- Task objective -
Reproduce all of the entries character for character, while leaving out any pictures they contain.
--- Records supplied Enclosed Below ---
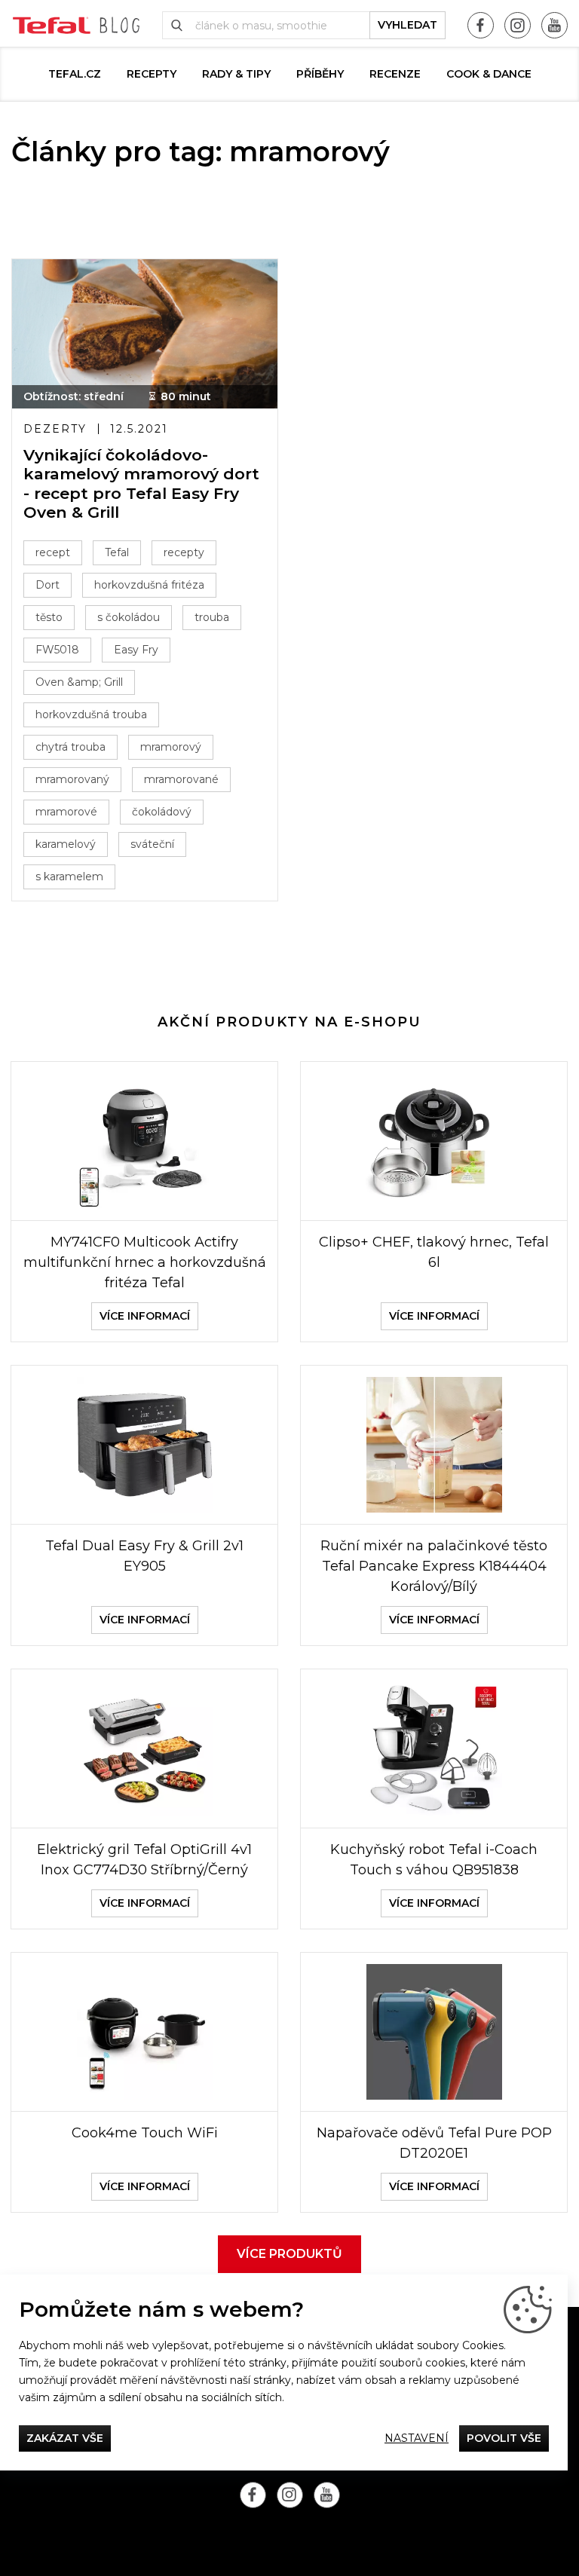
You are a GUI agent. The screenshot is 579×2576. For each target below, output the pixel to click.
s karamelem (69, 876)
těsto (49, 617)
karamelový (65, 844)
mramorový (170, 747)
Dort (47, 585)
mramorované (181, 779)
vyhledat (407, 25)
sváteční (152, 844)
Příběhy (320, 74)
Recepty (151, 74)
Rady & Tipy (236, 74)
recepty (184, 552)
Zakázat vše (64, 2438)
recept (52, 552)
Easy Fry (136, 649)
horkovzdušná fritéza (149, 585)
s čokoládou (128, 617)
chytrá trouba (70, 747)
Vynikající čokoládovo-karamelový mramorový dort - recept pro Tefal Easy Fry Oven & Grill (141, 483)
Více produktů (289, 2254)
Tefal (117, 552)
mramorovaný (72, 779)
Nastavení (416, 2438)
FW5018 (57, 649)
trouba (212, 617)
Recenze (395, 74)
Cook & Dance (489, 74)
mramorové (66, 811)
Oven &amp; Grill (79, 682)
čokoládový (161, 811)
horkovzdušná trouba (91, 714)
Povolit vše (504, 2438)
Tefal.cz (74, 74)
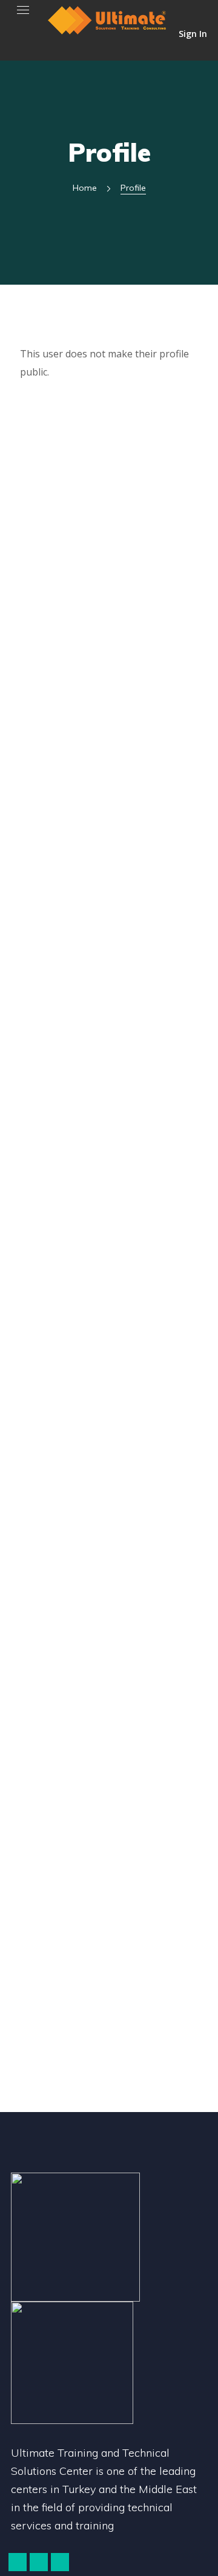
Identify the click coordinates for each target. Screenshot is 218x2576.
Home (85, 187)
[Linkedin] (60, 2562)
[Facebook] (39, 2562)
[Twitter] (17, 2562)
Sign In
--- End of Enclosed Records supplied ---
- Output below -
You are a GUI agent. The screenshot is 579×2576. For each target below, output the pixel to click.
s karamelem (69, 876)
těsto (49, 617)
karamelový (65, 844)
mramorový (170, 747)
Dort (47, 585)
mramorované (181, 779)
vyhledat (407, 25)
sváteční (152, 844)
Příběhy (320, 74)
Recepty (151, 74)
Rady & Tipy (236, 74)
recepty (184, 552)
Zakázat vše (64, 2438)
recept (52, 552)
Easy Fry (136, 649)
horkovzdušná fritéza (149, 585)
s čokoládou (128, 617)
chytrá trouba (70, 747)
Vynikající čokoládovo-karamelový mramorový dort - recept pro Tefal Easy Fry Oven & Grill (141, 483)
Více produktů (289, 2254)
Tefal (117, 552)
mramorovaný (72, 779)
Nastavení (416, 2438)
FW5018 (57, 649)
trouba (212, 617)
Recenze (395, 74)
Cook & Dance (489, 74)
mramorové (66, 811)
Oven &amp; Grill (79, 682)
čokoládový (161, 811)
horkovzdušná trouba (91, 714)
Povolit vše (504, 2438)
Tefal.cz (74, 74)
Identify the click coordinates for each target. Screenshot is 218x2576.
Home (85, 187)
[Linkedin] (60, 2562)
[Facebook] (39, 2562)
[Twitter] (17, 2562)
Sign In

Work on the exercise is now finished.